Document text -

The bad part is the state isn't doing it for safety, they are doing it to make more money off of us. No different than a seatbelt, do you think they care if you kill yourself? Nope but they like the $50 or $80 bucks you pay for not wearing it.


----------



## sk187 (Dec 7, 2006)

A backup alarm is as simple as a dinging device on one rim.

We were audited by MOSHA and they wanted the simple little $45 dingers on one tire on each semi.


----------



## WIPensFan (Jan 31, 2009)

show-n-go;967069 said:


> The bad part is the state isn't doing it for safety, they are doing it to make more money off of us. No different than a seatbelt, do you think they care if you kill yourself? Nope but they like the $50 or $80 bucks you pay for not wearing it.


Your worth more alive with paid taxes every year.


----------



## ajslands (Sep 3, 2009)

i blame the lady with the giant mole. whos gonna monitor if you have a back up alarm at 3 am


----------



## Turf Commando (Dec 16, 2007)

ajslands;967329 said:


> whos gonna monitor if you have a back up alarm at 3 am


Exactly...


----------



## Plowtoy (Dec 15, 2001)

We run back up alarms on our larger vehicles at my day job but most of the time you don't hear them because of the snow and ice pack build up on them.
Also I think my residential customers would be angry for waking them up with them every time I'm out plowing their drives at 4:30 am. Hopefully the law wont pass!!


----------



## ajslands (Sep 3, 2009)

Plowtoy;967804 said:


> We run back up alarms on our larger vehicles at my day job but most of the time you don't hear them because of the snow and ice pack build up on them.
> Also I think my residential customers would be angry for waking them up with them every time I'm out plowing their drives at 4:30 am. Hopefully the law wont pass!!


i understand if there on like a dump truck or gravl train, but a pick up?


----------



## Plowtoy (Dec 15, 2001)

ajslands;967815 said:


> i understand if there on like a dump truck or gravl train, but a pick up?


It doesnt seem to take much, several hours driving around town and parking outside is all it seems to take. I suppose if your vehicle is garage kept it wouldn't be a problem


----------



## procut (Dec 1, 2004)

I can't believe so many people posted that they think it's a good idea. I for one would NOT want to listen to some stupid back up alarm all the time. Screw the strobes too, they're annoying and run down your battery.


----------



## gottaluvplows (Dec 20, 2008)

procut;967913 said:


> I can't believe so many people posted that they think it's a good idea. I for one would NOT want to listen to some stupid back up alarm all the time. Screw the strobes too, they're annoying and run down your battery.


OMG thank You! I hav the Isuzu truck and it drives the guys CRAZY because it backs up soo many times.. The kodiak didnt come with one and i dont plan to get one for it!

Task A - Return the portion of the backup alarm thread starting at "## sk187 (Dec" and ending at "(Jan 31, 2009)", copied word for word.
Task B - Carry the forum thread on backup alarms for plow trucks further, beginning after its final post.

Material shown -
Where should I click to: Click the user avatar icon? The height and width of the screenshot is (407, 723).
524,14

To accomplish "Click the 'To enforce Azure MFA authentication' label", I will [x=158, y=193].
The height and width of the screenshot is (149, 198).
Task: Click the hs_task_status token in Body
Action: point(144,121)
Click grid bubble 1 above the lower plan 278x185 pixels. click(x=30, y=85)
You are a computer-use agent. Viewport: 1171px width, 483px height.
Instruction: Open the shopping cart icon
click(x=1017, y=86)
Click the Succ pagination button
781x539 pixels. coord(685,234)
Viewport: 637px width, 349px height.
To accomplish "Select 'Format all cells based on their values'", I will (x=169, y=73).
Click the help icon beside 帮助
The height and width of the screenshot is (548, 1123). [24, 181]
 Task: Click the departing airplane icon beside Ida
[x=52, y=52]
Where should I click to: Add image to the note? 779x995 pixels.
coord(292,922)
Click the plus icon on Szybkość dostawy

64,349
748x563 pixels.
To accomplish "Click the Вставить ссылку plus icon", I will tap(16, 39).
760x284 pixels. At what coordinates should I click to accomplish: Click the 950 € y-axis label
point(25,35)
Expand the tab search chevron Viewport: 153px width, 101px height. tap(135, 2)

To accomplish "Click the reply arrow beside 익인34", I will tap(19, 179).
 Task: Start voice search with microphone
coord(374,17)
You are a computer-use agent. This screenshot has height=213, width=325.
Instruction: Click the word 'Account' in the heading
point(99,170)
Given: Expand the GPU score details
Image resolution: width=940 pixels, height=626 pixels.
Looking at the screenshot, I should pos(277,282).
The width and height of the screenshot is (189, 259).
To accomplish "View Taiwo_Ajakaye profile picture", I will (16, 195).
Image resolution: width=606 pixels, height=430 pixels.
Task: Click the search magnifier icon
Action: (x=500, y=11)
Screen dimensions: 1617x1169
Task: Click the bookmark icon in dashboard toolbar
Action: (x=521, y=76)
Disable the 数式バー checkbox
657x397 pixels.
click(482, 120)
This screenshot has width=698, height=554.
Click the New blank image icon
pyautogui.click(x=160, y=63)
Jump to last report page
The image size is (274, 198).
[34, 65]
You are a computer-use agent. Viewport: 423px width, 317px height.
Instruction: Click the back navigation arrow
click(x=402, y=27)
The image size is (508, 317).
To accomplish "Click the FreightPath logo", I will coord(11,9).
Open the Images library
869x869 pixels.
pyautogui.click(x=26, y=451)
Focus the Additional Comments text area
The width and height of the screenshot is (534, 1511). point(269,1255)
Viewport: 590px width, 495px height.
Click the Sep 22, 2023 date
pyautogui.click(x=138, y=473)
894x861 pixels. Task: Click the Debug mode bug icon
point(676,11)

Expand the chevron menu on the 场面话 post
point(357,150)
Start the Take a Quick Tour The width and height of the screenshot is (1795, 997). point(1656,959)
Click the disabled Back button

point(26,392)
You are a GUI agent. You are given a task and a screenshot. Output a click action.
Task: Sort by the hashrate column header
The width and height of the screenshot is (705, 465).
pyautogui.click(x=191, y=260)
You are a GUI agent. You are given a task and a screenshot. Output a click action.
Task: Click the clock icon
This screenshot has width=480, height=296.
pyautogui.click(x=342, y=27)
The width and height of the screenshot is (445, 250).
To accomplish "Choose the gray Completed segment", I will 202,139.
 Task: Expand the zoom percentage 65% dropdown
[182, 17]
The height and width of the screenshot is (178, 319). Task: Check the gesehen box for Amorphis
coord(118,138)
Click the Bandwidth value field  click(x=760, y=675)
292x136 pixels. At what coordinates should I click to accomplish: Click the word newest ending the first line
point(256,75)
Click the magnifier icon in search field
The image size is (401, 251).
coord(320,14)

Answer space A -
## sk187 (Dec 7, 2006)

A backup alarm is as simple as a dinging device on one rim.

We were audited by MOSHA and they wanted the simple little $45 dingers on one tire on each semi.


----------



## WIPensFan (Jan 31, 2009)

Answer space B -
----------



## ajslands (Sep 3, 2009)

:realmad:as i stated earlier, no one would be able to monitor this, so idc if they pass a law, iam not putting one on my truck, 

1. no one could monitor it
2. who the hell walks there dog at 3 am?
3. if you cant see my strobes nor beacon then you should not be on the street at all
4. if i had this, i would not have one residential client
5. i dont like jennifer granholm:realmad::realmad::realmad:


----------



## MichSnowKing (Mar 26, 2016)

The guys who dont want back up alarms are the residential guys. install a switch so you can turm it off while doing residential work it really is a pretty simple issue.


----------



## Mark Oomkes (Dec 10, 2000)

MichSnowKing;2133832 said:


> The guys who dont want back up alarms are the residential guys. install a switch so you can turm it off while doing residential work it really is a pretty simple issue.


The point that Herm was making is this shouldn't be required by law. There are far too many variables to make it a law.


----------



## LapeerLandscape (Dec 29, 2012)

Mark Oomkes;2133841 said:


> The point that Herm was making is this shouldn't be required by law. There are far too many variables to make it a law.


Back up alarms so common any more that no gives them any attention just like a car alarm.


----------



## Mark Oomkes (Dec 10, 2000)

LapeerLandscape;2133847 said:


> Back up alarms so common any more that no gives them any attention just like a car alarm.


Other than.........."I wish someone would shut that stupid car horn off".


----------



## KYsnow (Sep 22, 2012)

When someone walks out between a parked car around me or walks towards my truck in a crowded parking lot I simply hit the salt spreader switch for a couple seconds. 

They may complain to the stores management but they won't ever walk behind my plow truck again. Idiots


----------



## Mark Oomkes (Dec 10, 2000)

MichSnowKing;2133832 said:


> The guys who dont want back up alarms are the residential guys. install a switch so you can turm it off while doing residential work it really is a pretty simple issue.


One other thing, you have severely oversimplified the issue.

I have a large office complex that has condos as a neighbor. So it is a commercial account that I am plowing. But I guarantee that those folks in the condos don't want to listen to backup alarms going off for several hours a night.

We work at a hospital that is surrounded by houses. The only time we can move snow is during daylight due to noise ordinances but now they want to require backup alarms?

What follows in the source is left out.